As shown in FIGS. 2 and 3, the preheating device for degassing the getter material is configured as, for example, a device employing a high-frequency heating method. That is, the pre-heating device heats the vacuum chamber 30 functioning as a vacuum processing tank, the vacuum pump 32 for evacuating the vacuum chamber to a high vacuum of about 10 ⁻⁵ Pa, and the getter material provided in the vacuum chamber. The heating mechanism 34 is provided. Further, an ionization vacuum gauge 36 for measuring the degree of vacuum in the vacuum chamber is connected to the vacuum chamber 30.
[0020]
A stage 40 for holding a getter material is provided in the vacuum chamber 30, and a plurality of ring-shaped evaporable getter materials 42 are mounted on the stage. As the getter material 42, for example, a reactive getter that vacuum-deposits Ba by a thermal reaction between BaAl ₄ powder and Ni powder can be used. The stage 40 is formed of an insulator such as glass, and is designed so as not to apply a high frequency.
[0021]
The heating mechanism 34 includes a plurality of high-frequency coils 44 provided below the stage 40 in the vacuum chamber 30, a high-frequency generator 46 for applying a high frequency to these coils, and a cooling device 48 for cooling the high-frequency coils. ing. The high-frequency coil 44 is formed by winding a copper pipe in a coil shape, and both ends thereof are led out of the vacuum chamber through a vacuum seal portion 45 provided on the wall of the vacuum chamber 30. Each high-frequency coil 44 is connected to a high-frequency generator 46 provided outside the vacuum chamber 30 and a cooling device 48. The cooling device 48 circulates a cooling medium such as pure water, air, or high-pressure gas inside the high-frequency coil 44 to prevent abnormal heating of the coil.
[0022]
When degassing the getter material 42 by the preheating device, first, a plurality of getter materials 42 are placed on the stage 40. Thereafter, the inside of the vacuum chamber 30 is evacuated by the vacuum pump 32 to maintain a high vacuum of about 10 ⁻⁵ Pa. In this state, a high frequency is applied to the high frequency coil 44 from the high frequency generator 46, and a high frequency is applied to the getter material 42 from the high frequency coil via the stage 40. As a result, the getter material 42 is heated, and the adsorbed gas is released from the getter material. At this time, the heating temperature is set to a temperature lower than the evaporation temperature of the getter material 42, for example, 500 ° C., and the heating is performed for about 30 to 60 seconds. The heating temperature is desirably 200 ° C. or higher.
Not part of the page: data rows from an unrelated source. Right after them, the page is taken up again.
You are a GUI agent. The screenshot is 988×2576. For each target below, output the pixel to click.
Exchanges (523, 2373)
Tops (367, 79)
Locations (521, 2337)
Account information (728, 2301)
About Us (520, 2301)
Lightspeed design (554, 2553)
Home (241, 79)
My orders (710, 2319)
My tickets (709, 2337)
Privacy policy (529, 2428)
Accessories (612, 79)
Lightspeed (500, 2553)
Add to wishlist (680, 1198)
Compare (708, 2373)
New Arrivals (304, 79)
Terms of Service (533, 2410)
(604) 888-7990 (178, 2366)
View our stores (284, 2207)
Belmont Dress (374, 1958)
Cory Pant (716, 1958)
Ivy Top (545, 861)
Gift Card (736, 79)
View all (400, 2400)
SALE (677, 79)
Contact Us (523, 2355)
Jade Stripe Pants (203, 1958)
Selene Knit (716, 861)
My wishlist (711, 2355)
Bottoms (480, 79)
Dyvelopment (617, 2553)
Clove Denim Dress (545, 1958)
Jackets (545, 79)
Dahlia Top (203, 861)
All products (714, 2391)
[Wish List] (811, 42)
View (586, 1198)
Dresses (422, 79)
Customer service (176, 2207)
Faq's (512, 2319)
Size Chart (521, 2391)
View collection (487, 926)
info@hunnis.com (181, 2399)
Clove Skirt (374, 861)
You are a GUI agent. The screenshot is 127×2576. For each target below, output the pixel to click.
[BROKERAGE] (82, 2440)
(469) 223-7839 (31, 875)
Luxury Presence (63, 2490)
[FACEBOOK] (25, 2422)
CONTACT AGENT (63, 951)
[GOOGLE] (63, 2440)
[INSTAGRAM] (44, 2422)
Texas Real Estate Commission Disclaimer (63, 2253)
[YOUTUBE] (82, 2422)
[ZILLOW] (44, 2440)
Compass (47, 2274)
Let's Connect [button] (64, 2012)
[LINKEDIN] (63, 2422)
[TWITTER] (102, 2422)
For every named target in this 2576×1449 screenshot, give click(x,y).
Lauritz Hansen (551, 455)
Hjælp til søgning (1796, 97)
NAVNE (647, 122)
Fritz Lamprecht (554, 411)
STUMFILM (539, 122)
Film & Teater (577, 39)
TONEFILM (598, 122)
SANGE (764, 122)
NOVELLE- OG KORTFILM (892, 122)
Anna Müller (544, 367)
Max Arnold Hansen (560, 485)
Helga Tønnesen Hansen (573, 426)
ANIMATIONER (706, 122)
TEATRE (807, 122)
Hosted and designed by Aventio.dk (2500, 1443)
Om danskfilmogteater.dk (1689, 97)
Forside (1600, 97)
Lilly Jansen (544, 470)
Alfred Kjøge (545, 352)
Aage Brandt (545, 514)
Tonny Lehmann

When the high-frequency coil 44 heats the getter member 42 at high frequency, a cooling medium is circulated inside the high-frequency coil 44 by the cooling device 48 to prevent abnormal heating of the coil.
[0023]
The present inventors conducted a degassing experiment on the getter material 42 while adjusting the high-frequency output. The getter material used here started to evaporate when the temperature exceeded 600 ° C. Therefore, in the degassing process, the output of the high-frequency generator 46 was adjusted, and the getter material 42 was heated to 550 ° C., which is lower than the evaporation temperature. At this time, when the gas released from the getter material 42 was measured, most of the gas conventionally measured at the time of getter vapor deposition was detected. From this, it was confirmed that by performing the degassing treatment on the getter material 42 with the pre-heating device, the impurities contained in the getter material could be degassed by about 90% or more.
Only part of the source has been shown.